_Given data_
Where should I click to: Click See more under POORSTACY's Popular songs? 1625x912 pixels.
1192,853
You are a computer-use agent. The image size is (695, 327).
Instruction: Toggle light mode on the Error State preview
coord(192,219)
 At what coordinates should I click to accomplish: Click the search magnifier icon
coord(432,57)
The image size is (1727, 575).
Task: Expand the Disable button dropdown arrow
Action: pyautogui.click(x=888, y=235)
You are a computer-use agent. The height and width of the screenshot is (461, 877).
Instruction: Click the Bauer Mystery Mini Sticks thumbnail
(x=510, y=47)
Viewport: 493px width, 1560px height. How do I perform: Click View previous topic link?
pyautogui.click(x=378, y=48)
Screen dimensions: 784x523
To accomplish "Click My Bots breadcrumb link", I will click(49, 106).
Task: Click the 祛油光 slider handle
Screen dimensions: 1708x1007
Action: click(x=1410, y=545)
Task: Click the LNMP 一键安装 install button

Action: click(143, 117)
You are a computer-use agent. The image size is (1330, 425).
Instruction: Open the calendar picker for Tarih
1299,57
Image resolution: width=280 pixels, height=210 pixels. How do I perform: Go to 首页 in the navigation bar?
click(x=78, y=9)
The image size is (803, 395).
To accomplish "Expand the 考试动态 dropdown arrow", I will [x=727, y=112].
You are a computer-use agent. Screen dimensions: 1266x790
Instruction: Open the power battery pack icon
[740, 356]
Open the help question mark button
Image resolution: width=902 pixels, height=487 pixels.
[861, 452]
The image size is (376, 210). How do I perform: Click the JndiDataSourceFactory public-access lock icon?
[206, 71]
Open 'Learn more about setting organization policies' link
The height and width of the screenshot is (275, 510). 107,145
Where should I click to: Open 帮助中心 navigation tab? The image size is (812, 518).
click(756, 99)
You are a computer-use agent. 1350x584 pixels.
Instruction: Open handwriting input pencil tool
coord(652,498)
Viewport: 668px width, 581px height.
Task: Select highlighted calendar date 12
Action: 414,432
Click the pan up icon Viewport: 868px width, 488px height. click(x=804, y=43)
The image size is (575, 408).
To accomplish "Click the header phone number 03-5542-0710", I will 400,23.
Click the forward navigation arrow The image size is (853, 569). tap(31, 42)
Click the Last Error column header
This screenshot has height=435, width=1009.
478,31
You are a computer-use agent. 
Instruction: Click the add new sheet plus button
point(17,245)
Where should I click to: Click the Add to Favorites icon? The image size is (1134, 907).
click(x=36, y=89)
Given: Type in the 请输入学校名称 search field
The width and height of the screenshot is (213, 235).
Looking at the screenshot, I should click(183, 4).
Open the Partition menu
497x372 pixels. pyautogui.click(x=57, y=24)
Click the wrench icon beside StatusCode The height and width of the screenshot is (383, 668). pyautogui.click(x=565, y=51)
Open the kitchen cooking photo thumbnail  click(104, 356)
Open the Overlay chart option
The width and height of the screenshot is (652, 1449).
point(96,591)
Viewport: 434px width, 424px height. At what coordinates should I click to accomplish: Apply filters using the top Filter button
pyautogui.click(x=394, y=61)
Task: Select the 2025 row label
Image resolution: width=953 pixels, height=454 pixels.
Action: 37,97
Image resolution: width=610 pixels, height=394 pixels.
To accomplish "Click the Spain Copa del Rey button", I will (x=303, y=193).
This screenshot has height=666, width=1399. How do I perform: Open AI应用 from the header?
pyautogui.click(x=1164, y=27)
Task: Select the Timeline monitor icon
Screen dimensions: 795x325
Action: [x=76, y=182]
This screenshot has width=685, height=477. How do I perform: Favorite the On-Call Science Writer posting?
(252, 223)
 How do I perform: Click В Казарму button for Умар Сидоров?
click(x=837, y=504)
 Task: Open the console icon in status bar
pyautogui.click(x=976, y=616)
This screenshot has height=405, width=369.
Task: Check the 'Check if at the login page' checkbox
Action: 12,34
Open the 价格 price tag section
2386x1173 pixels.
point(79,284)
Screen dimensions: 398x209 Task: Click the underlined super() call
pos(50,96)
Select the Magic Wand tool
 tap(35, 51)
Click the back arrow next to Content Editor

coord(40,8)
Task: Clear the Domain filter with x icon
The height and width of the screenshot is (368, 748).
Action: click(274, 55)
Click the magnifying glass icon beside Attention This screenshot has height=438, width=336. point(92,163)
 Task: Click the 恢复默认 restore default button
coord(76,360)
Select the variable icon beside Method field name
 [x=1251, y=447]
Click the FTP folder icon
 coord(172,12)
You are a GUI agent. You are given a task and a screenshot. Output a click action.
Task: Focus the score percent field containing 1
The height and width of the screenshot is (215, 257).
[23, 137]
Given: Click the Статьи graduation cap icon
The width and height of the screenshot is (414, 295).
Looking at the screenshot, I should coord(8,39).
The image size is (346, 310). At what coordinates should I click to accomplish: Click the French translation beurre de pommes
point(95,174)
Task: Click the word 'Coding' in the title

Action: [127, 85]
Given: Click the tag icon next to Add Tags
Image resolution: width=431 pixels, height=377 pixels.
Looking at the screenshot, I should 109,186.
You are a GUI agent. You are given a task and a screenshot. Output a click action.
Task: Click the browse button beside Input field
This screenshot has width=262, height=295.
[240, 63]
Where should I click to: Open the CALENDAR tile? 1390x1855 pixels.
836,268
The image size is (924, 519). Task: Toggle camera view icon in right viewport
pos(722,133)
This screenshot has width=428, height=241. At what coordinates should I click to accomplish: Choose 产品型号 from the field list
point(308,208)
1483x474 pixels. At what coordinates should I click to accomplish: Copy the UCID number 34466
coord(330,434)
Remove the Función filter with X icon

_Instructions for the task_
Pull together every line of the data above that contains the word "arrow".

_Expected answer_
Task: Expand the Disable button dropdown arrow
To accomplish "Expand the 考试动态 dropdown arrow", I will [x=727, y=112].
Click the forward navigation arrow The image size is (853, 569). tap(31, 42)
Click the back arrow next to Content Editor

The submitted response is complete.